The Master of the Osservanza Triptych, also known as the Osservanza Master and as the Master of Osservanza, is the name given to an Italian painter of the Sienese School active about 1430 to 1450.

The Italian scholar Roberto Longhi recognized that two triptychs formerly attributed to Stefano di Giovanni (il Sassetta) were the work of another hand, now generally referred to as the Master of the Osservanza Triptych.  The Virgin and Child with St. Jerome and St. Ambrose (Basilica dell'Osservanza, Siena) and the Birth of the Virgin (Museo d'Arte Sacra, Asciano) are both stylistically similar to the work of Stefano di Giovanni, but have a narrative expression that is characteristic of Late Gothic painting.

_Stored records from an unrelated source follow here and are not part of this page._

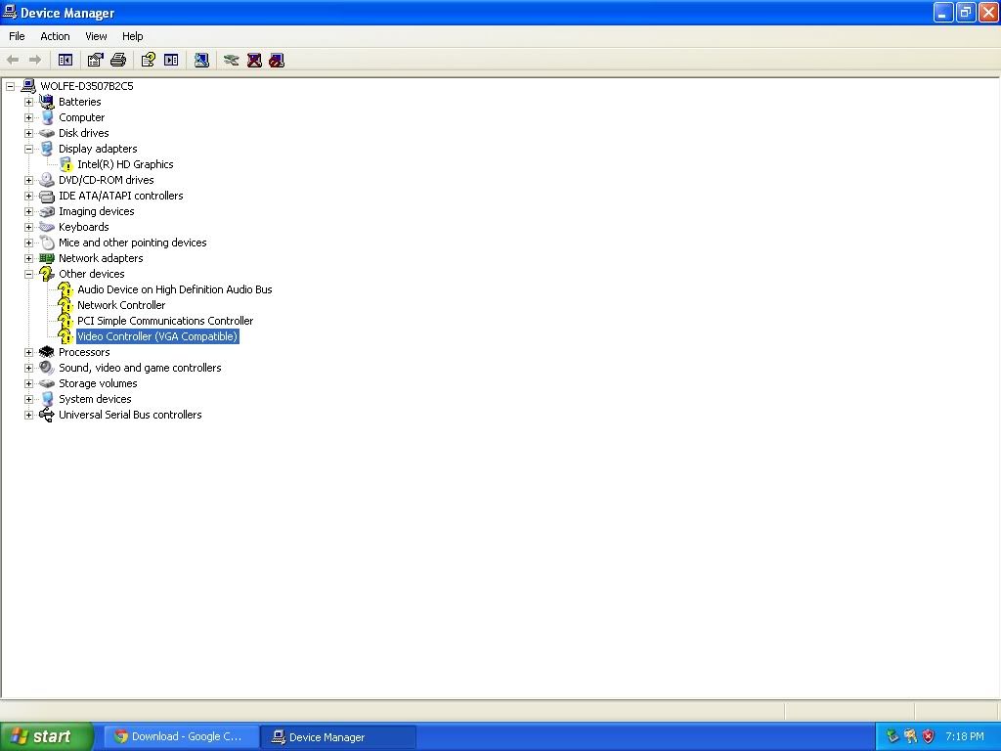Screen dimensions: 1001x751
Task: Click the Print toolbar icon
Action: 118,60
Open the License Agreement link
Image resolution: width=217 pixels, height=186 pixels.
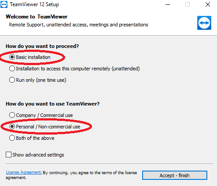tap(24, 172)
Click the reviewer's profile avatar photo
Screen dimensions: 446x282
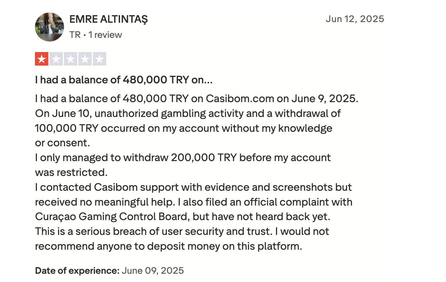pyautogui.click(x=49, y=27)
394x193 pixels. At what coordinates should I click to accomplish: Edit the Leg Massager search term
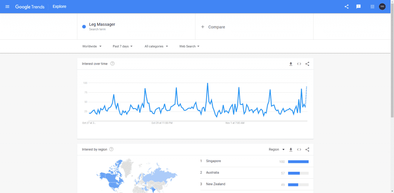[102, 25]
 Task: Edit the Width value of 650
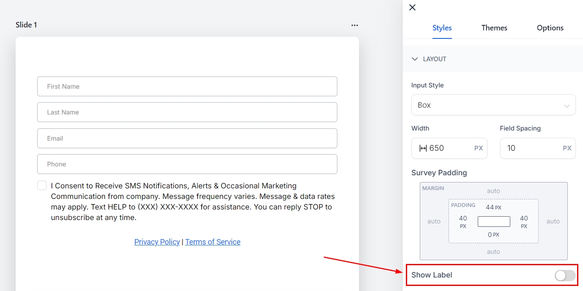(x=448, y=148)
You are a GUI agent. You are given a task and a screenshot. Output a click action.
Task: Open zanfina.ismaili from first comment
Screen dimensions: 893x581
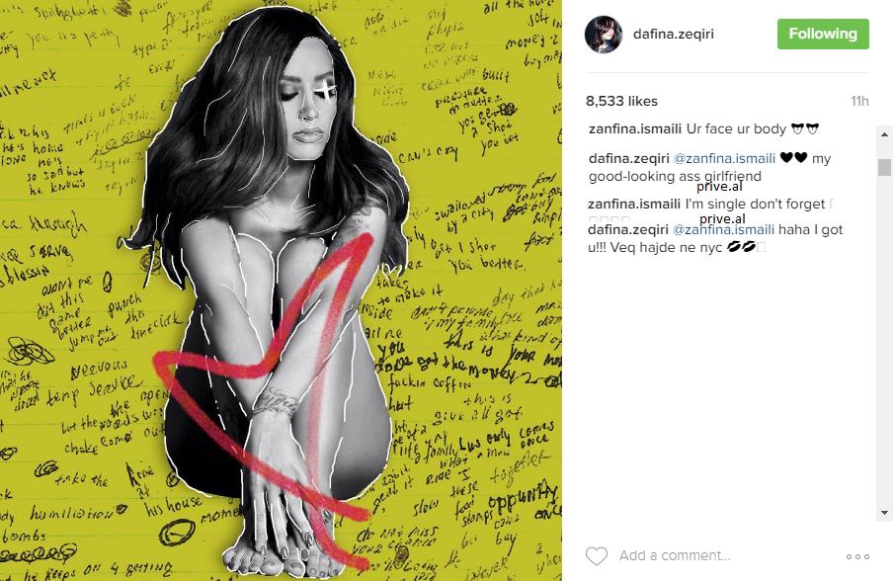pos(635,128)
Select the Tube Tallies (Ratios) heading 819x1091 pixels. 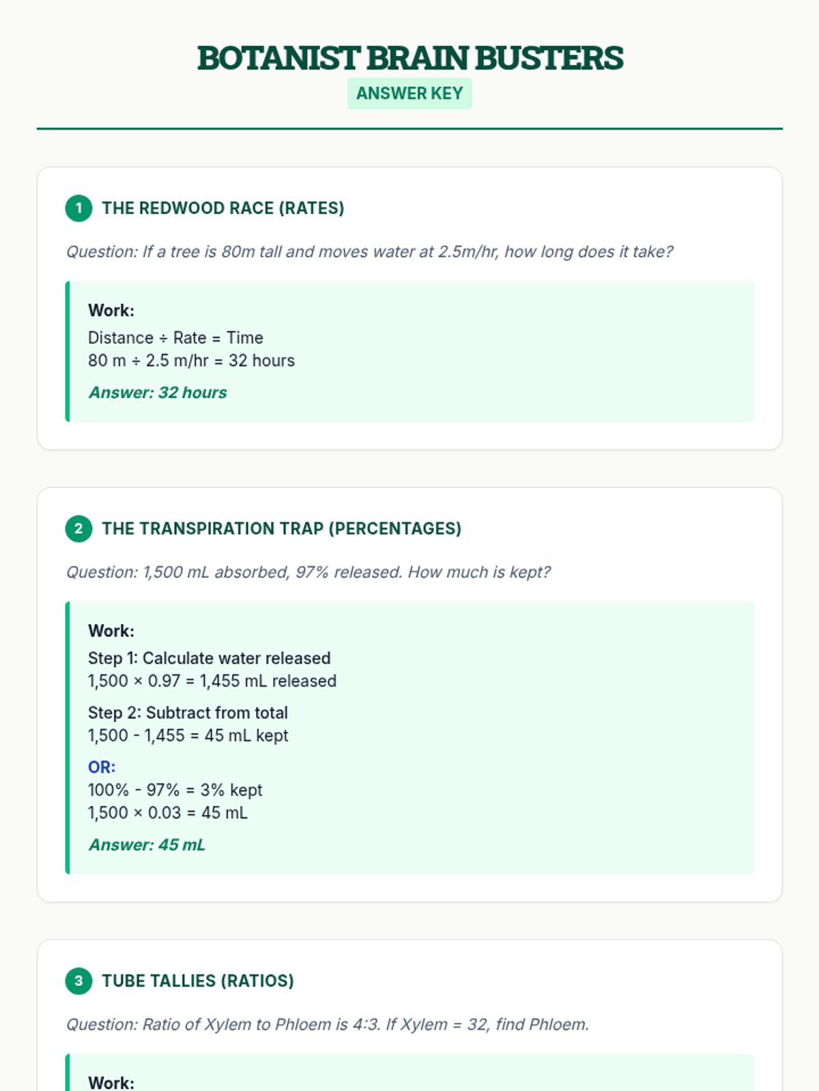(198, 981)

Longhi observed that another group of paintings was closely related to these works and appeared to be by the same hand.  These included the predella of the Osservanza Altarpiece (Pinacoteca Nazionale, Siena), a predella of St. Bartholomew (Pinacoteca Nazionale, Siena), Scenes of the Passion (Vatican Museums, Philadelphia Museum of Art, and Fogg Art Museum), the Resurrection (Detroit Institute of Arts),  and Scenes from the Life of St. Anthony Abbot (panels in the National Gallery of Art, Washington D. C., the Metropolitan Museum of Art, the Yale University Art Museum and Museum Wiesbaden, Germany). Additionally, the full-length painting of St. Anthony Abbot in the Louvre appears to be from another altarpiece by the same master.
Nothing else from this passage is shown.